The casualties of this rush to modernize are the remnants of old Lijiang. Those traditional wood and mud-brick houses that have the misfortune to lie outside UNESCO’s protection can be seen like fish left behind by the tide, circled by the diggers and graders, waiting to be swept away.
Kunming, with a population just short of 4 million, is the biggest city we’ve seen since leaving Lahore. Armies of bicycles, traffic lights with numerical count-downs and paradoxical reminders everywhere that this burgeoning expanse of glass and concrete is a garden city, boasting one of the most generous climates in China.
For us, the City of Eternal Spring is another welcome step down from the high plateau. At a little over 6000 feet (1830 m), it’s half as high as Lhasa and a third the height of Everest Base Camp. The air is positively balmy and a premature holiday mood grips us all as we put some distance between ourselves and the high mountains.
We lunch at a restaurant that serves Kunming’s speciality, Across the Bridge Noodles. The story behind the name is both romantic and utilitarian. A scholar seeking peace and quiet retires to a cottage on an island. His wife brings him his food, but the bridge is so long it’s cold by the time she gets across. She discovers one day that by pouring a layer of oil on top of the broth it would stay hot. So she poured on the oil, took the broth over the bridge, put in the various cuts of meat when she got there and a new dish was born. (I think the story says a lot about the importance of food to the Chinese. In England he’d have been lucky to get a sandwich.)
So we have set in front of us a bowl of very hot soup flavoured with chicken stock, duck and spare ribs and arrayed round it, with no regard for the size of the table, a multitude of side dishes including raw chicken and Yunnan ham, liver, fish, pork, spinach, onions and all sorts of other vegetables as well as chilli pepper to add to the fun.
It’s a huge but quite delicate meal, with impeccably fresh ingredients.
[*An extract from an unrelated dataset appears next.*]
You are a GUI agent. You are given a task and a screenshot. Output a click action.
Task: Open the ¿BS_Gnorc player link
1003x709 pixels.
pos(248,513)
Kunming is not only a floral showplace, still basking in the glow of having hosted Expo ‘99 Flower and Plant Festival, but the capital of a province with more ethnic minorities than any other. Gardens and ethnic diversity meet in a landscaped, 90-hectare site on the shores of Lake Dian, south of the city. Called the Yunnan Nationalities Villages, in essence it’s an ethnic minorities theme park.
I’m taken round on a white golf buggy by an obliging, if a little brisk guide called Ms Mi, who is herself in minority national costume.
Rather like feeding times at the zoo, there is a strict schedule of which minority is ‘performing’ when, and we’re swiftly off to the Dai village, where, in front of a tall, white, instant pagoda, men and women dance, the women conspicuous by dainty scarlet straps over their red schoolgirl shoes. Along with light blue and orange tunics they look rather odd, like a tribe of air hostesses. Then we’re off to the Tibetans, who dance in front of an impressive reproduction of the Jokhang in Lhasa, incongruously set against a backdrop of banana trees and bougainvillea. A small crowd, watching without any apparent engagement, becomes even smaller as the show goes on, leaving only ourselves and an old sick man in a wheelchair, who stares mutely ahead, his grandson perched on his lap.
If it’s four o’clock it must be the performing elephants, and soon Ms Mi, who is Yi, and me are at the back of a somewhat larger crowd, watching a group of rather dry elephants being led into position in a concreted performance area.
‘Are elephants a minority in China?’ I ask Ms Mi.
She looks at me with vague irritation.
‘I’m sorry?’
‘I wondered if elephants were a minority in China.’
She looks deeply concerned, more, I think, for my sanity, than anything else. After appearing to consider the question for a polite amount of time, she frowns and shakes her head.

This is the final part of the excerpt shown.